Modella inglese rapita in Italia: tratta di esseri umani sul deep web

Il caso della giovane modella britannica Chloe Ayling ha riportato alla luce gli orrori del deep web con l’agghiacciante storia del rapimento della ragazza che per fortuna si è conclusa bene.

La ragazza era stata scritturata per un servizio di moda a Milano ma una volta giunta lì l’incubo era dietro l’angolo e più precisamente nel finto set fotografico allestito non troppo lontano dalla Stazione Centrale di Milano. “Una persona con i guanti neri da dietro mi ha messo una mano sul collo ed una sulla bocca, mentre una seconda persona con un passamontagna nero mi ha fatto un’iniezione nel braccio destro. Credo di aver perso conoscenza perché, quando mi sono ripresa, avevo indosso unicamente il body rosa in ciniglia e i calzini che indosso ora, e ho capito di trovarmi nel baule di un’auto, legati polsi e caviglie, sulla bocca nastro adesivo, messa in un sacco che solo per un piccolo spiraglio mi consentiva di respirare”. È questo il racconto spaventoso che Chloe affida alle telecamere, ora che ormai è sana e salva a casa sua nel Surrey ma il calvario della modella è durato ben 6 giorni durante i quali è stata pesantemente drogata con la ketamina e trasportata per ore nel bagagliaio di un’auto fino a Lemie, in Piemonte, dove era stata tenuta bendata e incatenata in una casa insospettabile.

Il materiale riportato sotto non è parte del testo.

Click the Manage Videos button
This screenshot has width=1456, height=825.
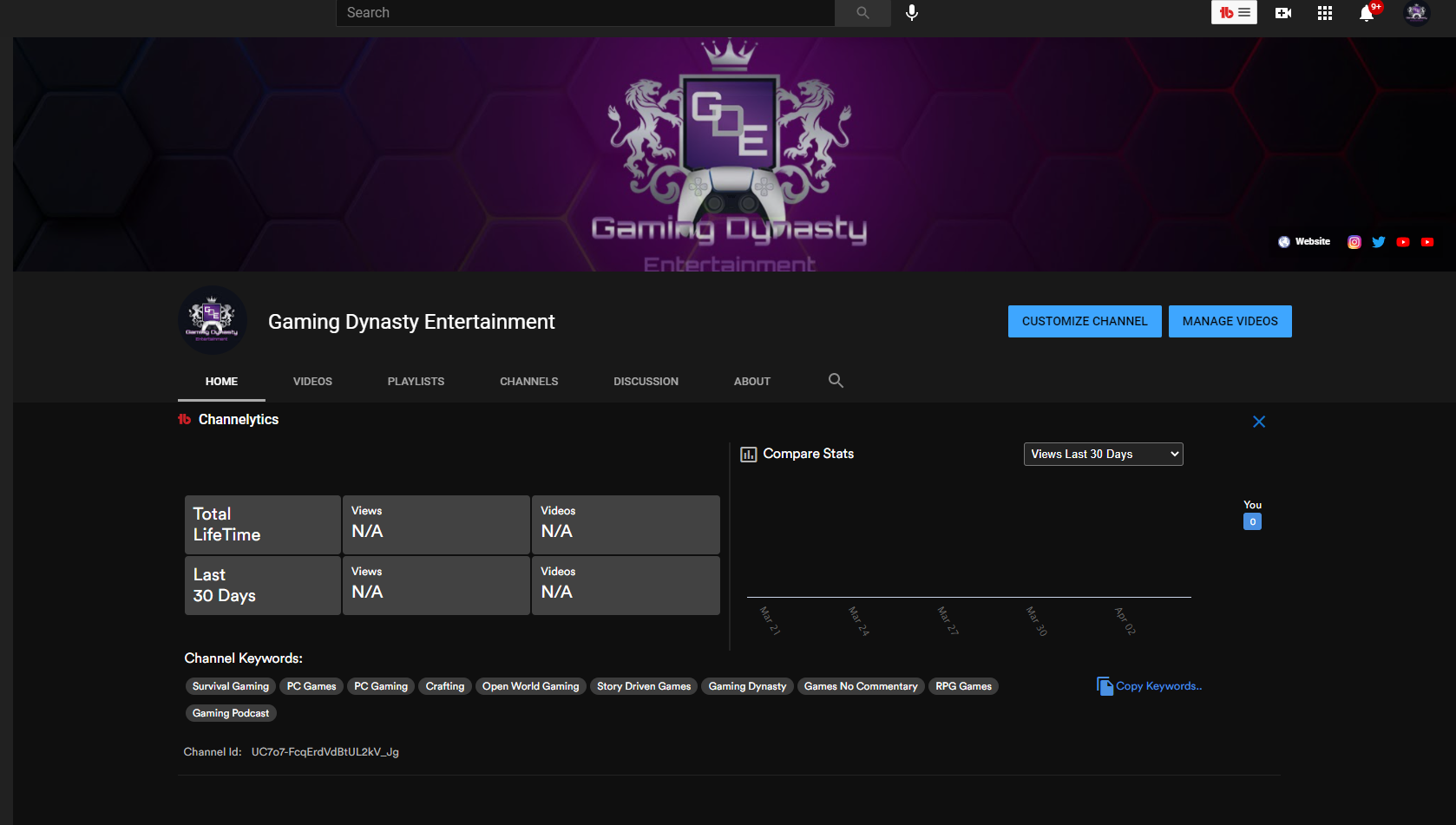tap(1230, 321)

Molto meno chiara risulta tutta la parte riguardante il rilascio spontaneo della ragazza da parte del suo rapitore. Pavel Lukas Herba si è limitato a riaccompagnare la ragazza al consolato inglese e per ora risulta essere l’unico arrestato. Pavel si fa chiamare MD e secondo il capo della squadra mobile Bucossi è “un soggetto pericoloso che presenta aspetti di mitomania”.

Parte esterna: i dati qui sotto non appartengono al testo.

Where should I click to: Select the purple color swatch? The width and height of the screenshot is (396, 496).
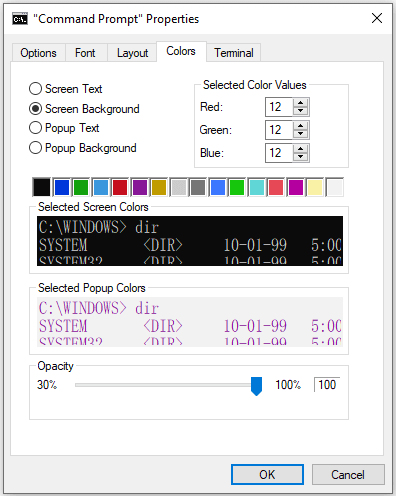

La giovane ha inoltre raccontato alla polizia che è riuscita a contare cinque sequestratori ma che ne ha visti di persona solo due. Si tratterebbe tuttavia di un’organizzazione criminale ben più numerosa che gestisce una tratta di esseri umani nel deep web, si chiama Black Death ed era già stata controllata nel 2016 dall’Europol. Occorre aspettare il proseguimento delle indagini per avere ulteriori dettagli.